Keine Entschädigung für Verfahrensdauer bei einvernehmlichem Ruhen des Verfahrens

Der Bundesfinanzhof hat entschieden, dass Verfahrensbeteiligte keinen Anspruch auf Entschädigung wegen überlanger Verfahrensdauer haben, wenn das Verfahren mit ihrem Einverständnis bis zum Abschluss eines Musterverfahrens ruht. 

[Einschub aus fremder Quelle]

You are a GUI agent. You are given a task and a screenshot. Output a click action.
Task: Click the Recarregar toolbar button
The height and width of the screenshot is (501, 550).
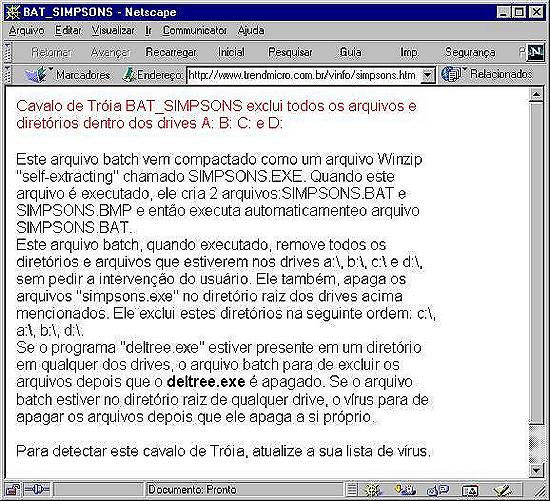point(171,53)
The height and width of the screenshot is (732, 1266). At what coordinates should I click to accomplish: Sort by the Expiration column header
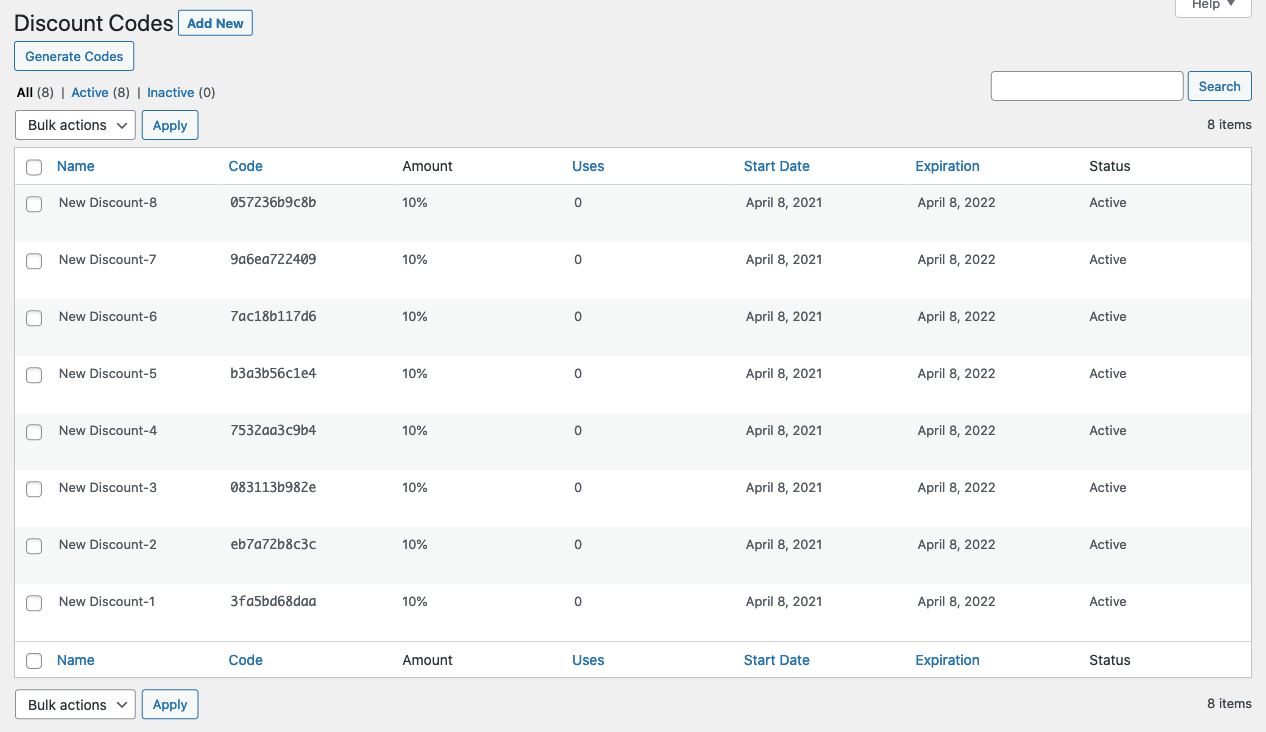pos(947,166)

Im konkreten Fall hatten Kläger gegen einen Einkommensteuerbescheid geklagt, der die steuerliche Behandlung eines Nutzungswertersatzes nach Widerruf eines Darlehensvertrags betraf. Das Finanzgericht setzte das Verfahren 2020 mit Zustimmung der Beteiligten aus, bis der BFH in einem vergleichbaren Revisionsverfahren entscheiden würde.

Nach Abschluss des Musterverfahrens beantragten die Kläger eine Entschädigung wegen überlanger Verfahrensdauer. Der BFH lehnte jedoch die Klage ab. Für Verbraucher und Versicherte ist diese Entscheidung relevant, da sie zeigt, dass bei Verzögerungen in gerichtlichen Verfahren Eigeninitiative erforderlich ist. Wer auf eine zügige Bearbeitung angewiesen ist, sollte aktiv auf die Fortführung des Verfahrens hinwirken, um mögliche Nachteile – etwa bei Steuererklärungen oder Versicherungsleistungen – zu vermeiden.